In
Barboza v. West Coast Digital GSN, Inc., ___ Cal.App.4th ___ (Nov. 19, 2009), the Court of Appeal (Second Appellate District, Division Four) posed the question on appeal this way:
What are the obligations of class counsel when he learns that the defendant in the class action he is prosecuting has ceased operations, sold its assets to a third party, and intends to file for bankruptcy?
Slip op. at 1. Obviously, this means that the ruling the Court is about to announce applies only to male class counsel. (Seriously, aren't we beyond the generic "he" by now?)
The opinion goes on:
In the case before us, counsel obtained a stipulated default and a default judgment that included more than $4 million in aggregate damages for the class, plus more than $1 million in prejudgment interest. So far, so good. But counsel then asserted that his job would be completed once his motion for attorney fees was heard, i.e., that he had no obligation to enforce the judgment on behalf of the class. The trial court disagreed. It ruled that “by assuming the responsibility of pursuing claims on behalf of the class, class counsel assumed the obligation to pursue it until the end (i.e., enforcement of the judgment) and not just until judgment.” Based upon the principles guiding class actions, we agree that class counsel’s obligations to the class do not end with the entry of judgment, and hold that class counsel’s obligations continue until all class issues are resolved, which may include enforcement of the judgment.
Id.
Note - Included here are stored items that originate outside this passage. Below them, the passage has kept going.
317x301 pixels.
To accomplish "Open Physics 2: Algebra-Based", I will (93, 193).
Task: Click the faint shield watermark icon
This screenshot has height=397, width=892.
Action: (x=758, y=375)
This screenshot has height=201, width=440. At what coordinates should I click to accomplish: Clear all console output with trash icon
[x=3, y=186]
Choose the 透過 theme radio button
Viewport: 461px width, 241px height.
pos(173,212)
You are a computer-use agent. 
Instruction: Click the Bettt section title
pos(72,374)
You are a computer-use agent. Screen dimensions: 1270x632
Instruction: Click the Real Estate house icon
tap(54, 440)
Or perhaps the Court meant to imply that female class counsel would not abandon the class in such a manner. That must be it.
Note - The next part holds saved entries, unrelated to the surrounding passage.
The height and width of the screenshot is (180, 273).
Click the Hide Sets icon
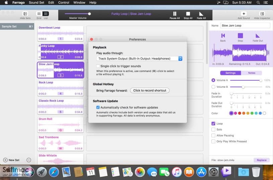pyautogui.click(x=25, y=14)
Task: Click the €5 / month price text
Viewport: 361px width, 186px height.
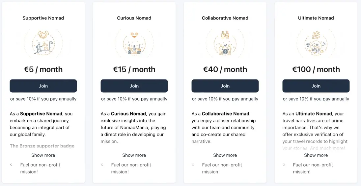Action: tap(43, 69)
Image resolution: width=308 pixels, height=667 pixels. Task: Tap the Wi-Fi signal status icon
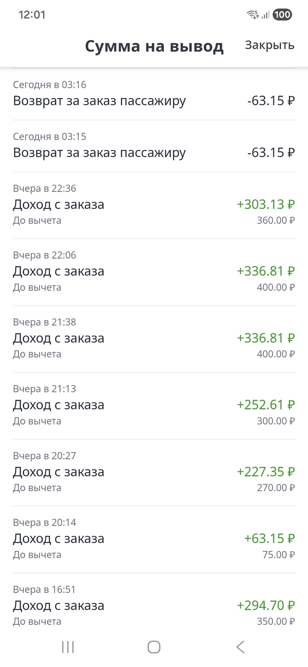tap(253, 15)
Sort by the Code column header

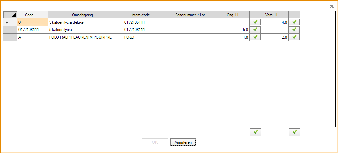(32, 15)
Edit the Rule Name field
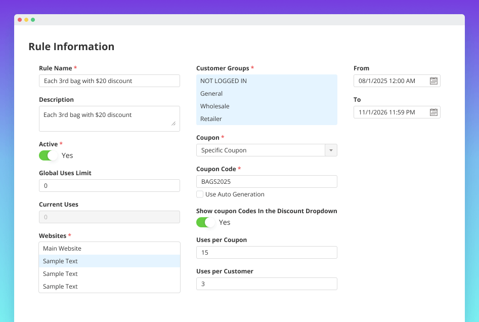 [109, 81]
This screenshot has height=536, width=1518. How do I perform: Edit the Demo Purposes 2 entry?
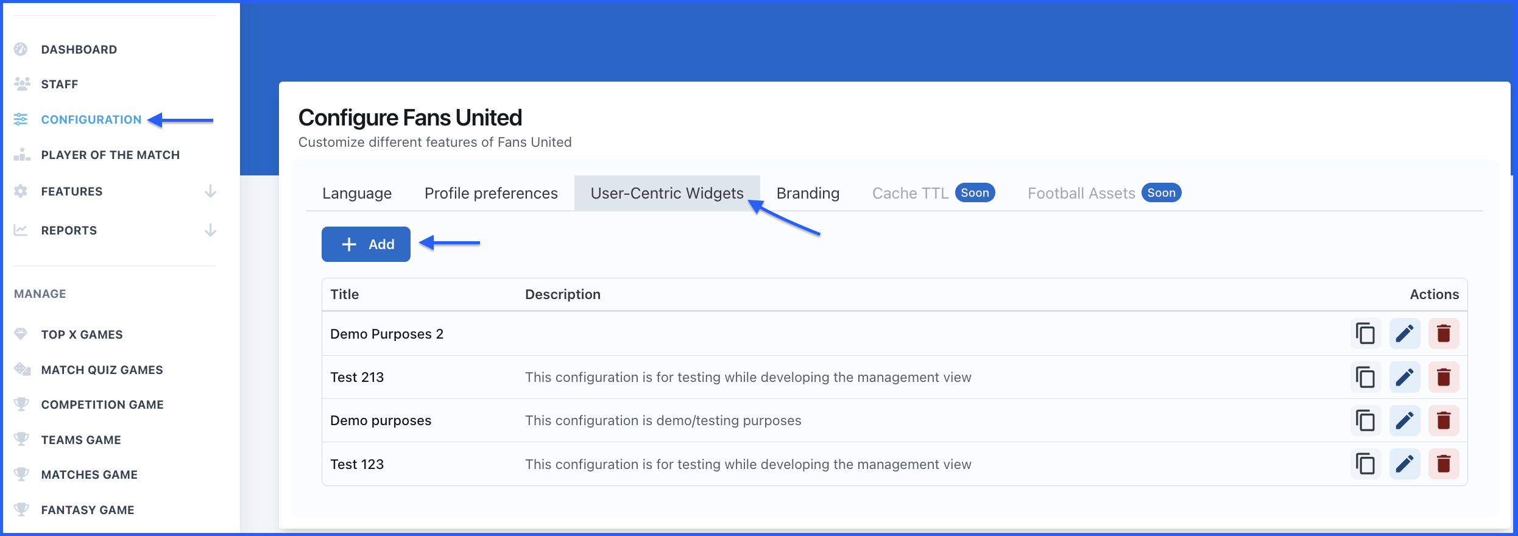tap(1404, 334)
(I should add that I have heard, through the grapevine, that the conduct of class counsel in this case was not nearly so egregious as the opinion makes it seem. I was told that the case was filed in 2004, that five years of hard-fought litigation ensued, including a successful appeal from the trial court's original order denying class certification, and that plaintiffs' counsel eventually obtained a default judgment (not a settlement) of nearly $6 million, after spending tens of thousands of dollars in expert witness fees to establish damages (and other expenses, none of which has been recovered). The reason plaintiffs' counsel sought to be relieved from any further duties was that the defendant had no assets and they believed there was nothing to collect — not even their own fees or out-of-pocket costs.)
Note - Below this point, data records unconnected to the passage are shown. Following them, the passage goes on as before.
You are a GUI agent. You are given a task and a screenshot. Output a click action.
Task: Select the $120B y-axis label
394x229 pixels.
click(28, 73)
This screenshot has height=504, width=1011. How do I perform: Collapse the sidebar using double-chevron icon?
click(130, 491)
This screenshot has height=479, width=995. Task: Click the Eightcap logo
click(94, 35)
In any event, the Court of Appeal held that the "general common law rule" that "the duties of an attorney employed to conduct litigation end upon entry of judgment in the absence of an agreement to the contrary" — and do not include enforcement of the judgment — does not apply in class action cases. See id. at 6-8. Class actions are different from normal litigation, the Court explained:
[U]nlike situations in which the litigant has retained an attorney to conduct litigation, where the litigant and the attorney agree upon the scope of the engagement, and their rights and duties are governed by their agreement, in class actions, where there is no agreement with absentee class members to define the scope of the engagement, class counsel must represent all of the absent class members’ interests throughout the litigation to the extent there are class issues, and it is the duty of the trial court to ensure at every stage of the proceeding that counsel is adequately representing those interests.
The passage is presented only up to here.